Talladega 500 James Hylton edged out Ramo Stott in the biggest upset of the season after 32 of 50 entries failed to finish the race.  The top qualifiers crashed out on Lap 22 when Joe Frasson blew a tire while running second; he and the other top qualifiers were using a new Goodyear compound, and the angered Frasson said the new tires "weren't worth a damn."  Hylton was using year-old rubber; "I was going with the old tire anyway," he said after his second career win and first on a superspeedway.

Yankee 400 The financially troubled Michigan International Speedway held its final NASCAR race under its initial ownership aegis on August 20, and David Pearson got into a late duel with Bobby Allison in the final 27 laps, edging Allison by one car length.   Pearson won despite the alternator souring; "I was scared the final 40 laps ... I expected (the engine) to quit any lap."

Southern 500 Bobby Allison battled David Pearson for virtually the entire 500 miles; they led 352 laps between them and at one point Pearson grabbed the lead from Allison by diving five abreast under some seven lapped cars on the frontstretch.  Allison took the win with six laps to go.  Richard Petty finished seven laps down due to repeated blistered tires.  Buddy Baker and Bobby Isaac were eliminated in separate crashes; Baker was tabbed to drive a second Harry Hyde Dodge as Petty Enterprises could not offer him more starts in their #11 Dodge; Isaac, who'd struggled in the primary Hyde Dodge #71 all season, quit the team, saying they were not up to preparing two cars given the constant problems preparing one.

Capital City 500 Buddy Baker was hired to replace Bobby Isaac in Harry Hyde's #71 and led one lap, but was eliminated in the crash that signalled the detonation of the Richard Petty-Bobby Allison feud that defined the season.  Petty and Allison led 498 laps between them, but with nine to go Allison passed Petty; Petty stormed back ahead and sideswiped Allison entering Three; Allison hammered Petty and Petty shot hard into the guardrail coming out of Four, collecting Baker and getting off the ground atop the guardrail.  Shockingly Petty slid back onto all four wheels still in the lead, holding on to win over half a lap.

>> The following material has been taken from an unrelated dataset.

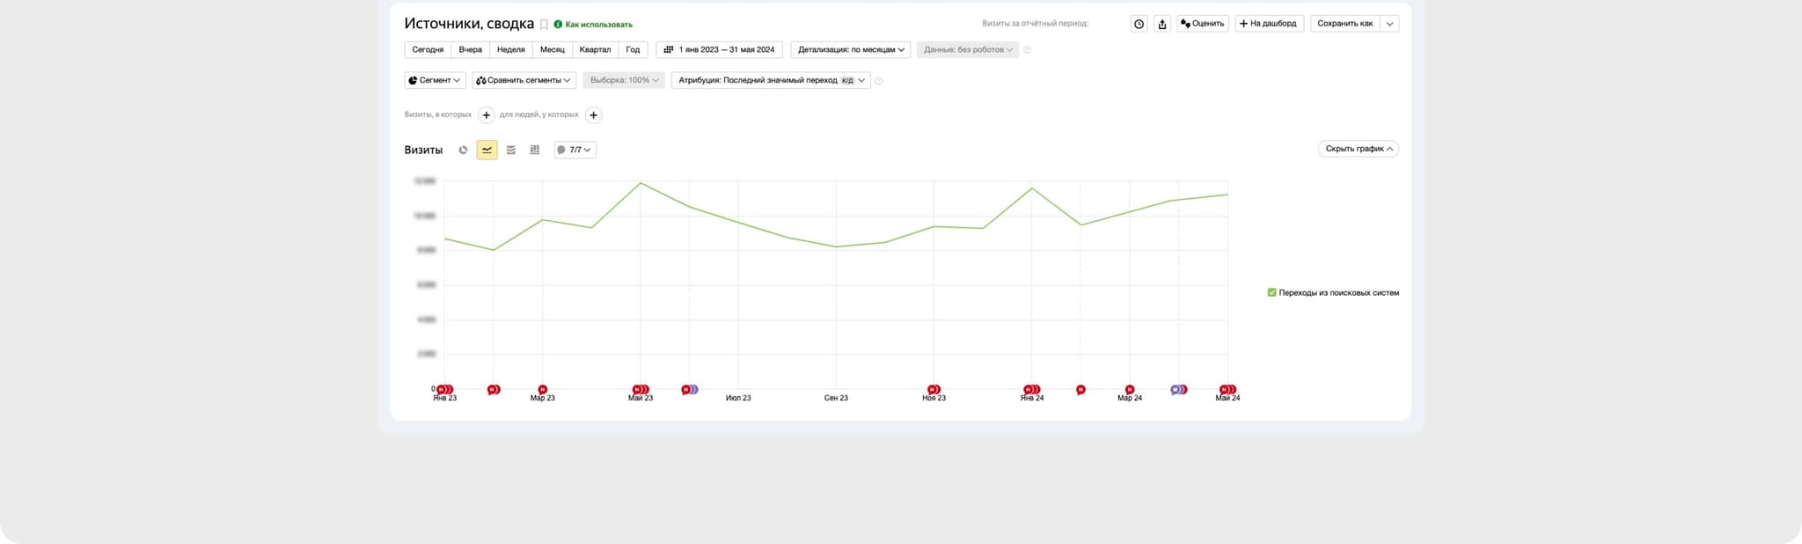Click the bookmark icon next to report title
The height and width of the screenshot is (544, 1802).
[544, 25]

Delaware 500 David Pearson manhandled the field, leading 350 laps for his sixth win of the season, his highest win total for a season since 1969.  Bobby Allison won the pole but after leading 34 laps fell out with engine failure; with Petty finishing second the points race was getting close to being clinched.

Old Dominion 500 Allison made a determined effort for a ninth win of 1972 as he started on the pole and led 432 laps.  Petty cut a tire and had to pit under green, and when he came back out he was just ahead of Allison.   NASCAR waved the blue "move over" flag but Petty raced Allison to stay on the lead lap.  A yellow put Petty back on the lead lap and he stormed to challenge Allison for the lead.  The two squared off and Petty wrestled away the win with 39 laps to go.

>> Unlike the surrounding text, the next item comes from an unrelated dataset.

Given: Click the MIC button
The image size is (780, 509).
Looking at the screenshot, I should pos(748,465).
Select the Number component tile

Wilkes 400 The Petty-Allison feud erupted into outright warfare over the final 30 laps.  Allison led 203 laps until the race's lone yellow with 50 to go set off a hard fight between them; the lead changed nine times over the final 38 laps, but in the final three laps the race turned ugly when Allison, blocked off by the lapped car of Vic Parson, plowed full bore into Petty and Parsons and all three hammered the wall, but kept going; Petty crashed into Allison on the final lap and stormed to the win.  An intoxicated fan attacked Petty in victory lane and was clubbed viciously by Maurice Petty using Richard's helmet.

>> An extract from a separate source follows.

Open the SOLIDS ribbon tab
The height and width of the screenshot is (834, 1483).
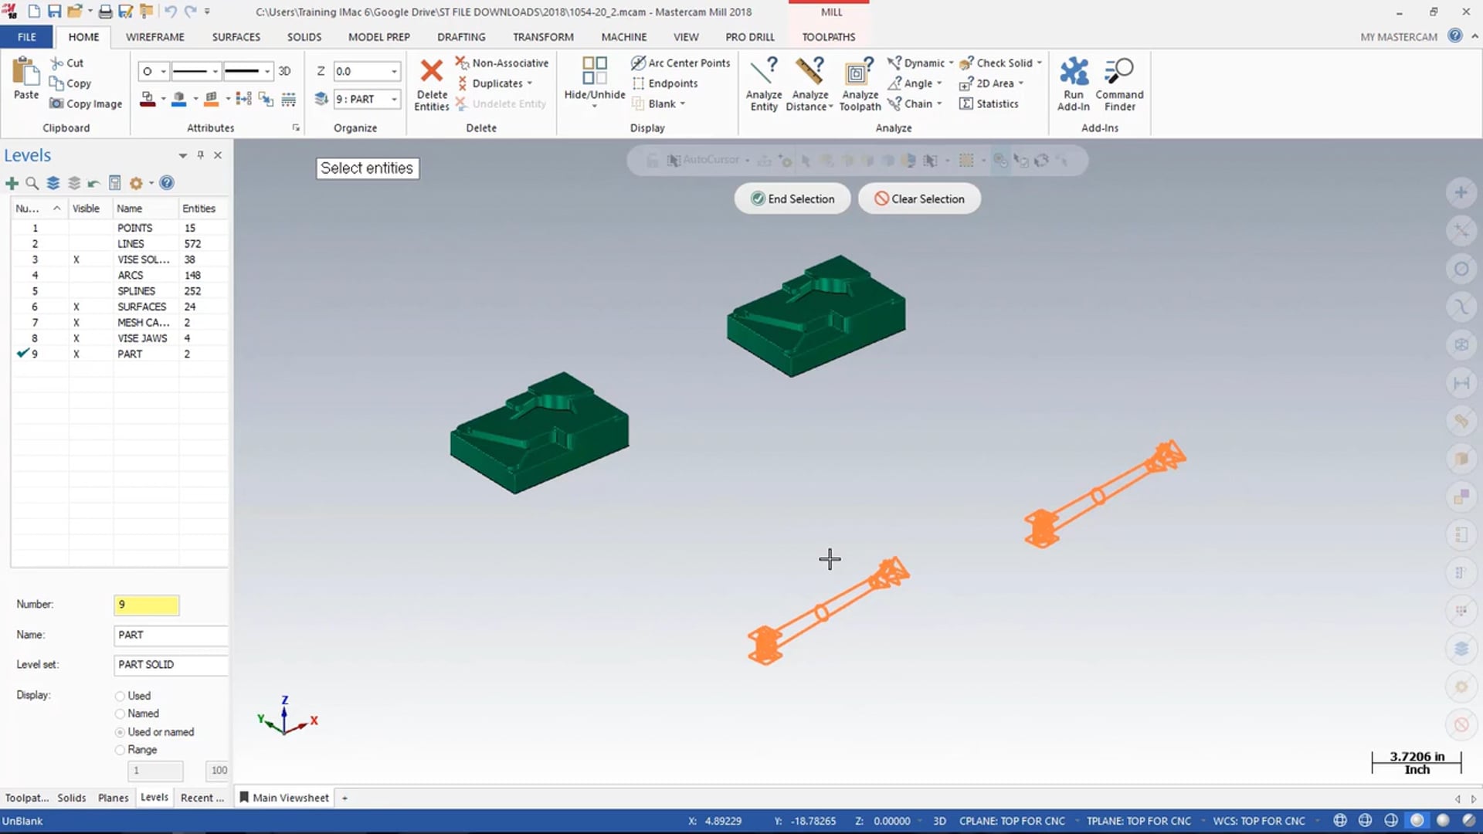tap(304, 36)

National 500 With prerace chatter buzzing about North Wilkesboro the week before, Allison squared off with Buddy Baker in a frantic final eight laps; the lead bounced around between the two before Allison sideslammed past Baker with four to go.  The Wood Brothers entered two cars, for Pearson and A. J. Foyt, finishing 3-4.

American 500 Allison outlasted Petty, Baker, and Pearson for his tenth win of the season.  The four of them combined to lead 479 laps, while leading nine laps in Hoss Ellington's Chevrolet was Cale Yarborough, trying to return to Grand National racing after two fruitless seasons in USAC Indycars.  The race was the 39th straight race where Allison led at least one lap.

Texas 500 Buddy Baker, A. J. Foyt, and Richard Petty led all 250 laps between them as they dueled for the lead and Baker edged out a close win.  Bobby Allison, his relationship with Junior Johnson deteriorating all season, finished a distant fourth and left the team to re-form his own team, bringing his Coca-Cola sponsorship with him.   The Johnson-wrenched Richard Howard team announced that Cale Yarborough, ninth in the Ellington Chevrolet, would take over the seat for 1973.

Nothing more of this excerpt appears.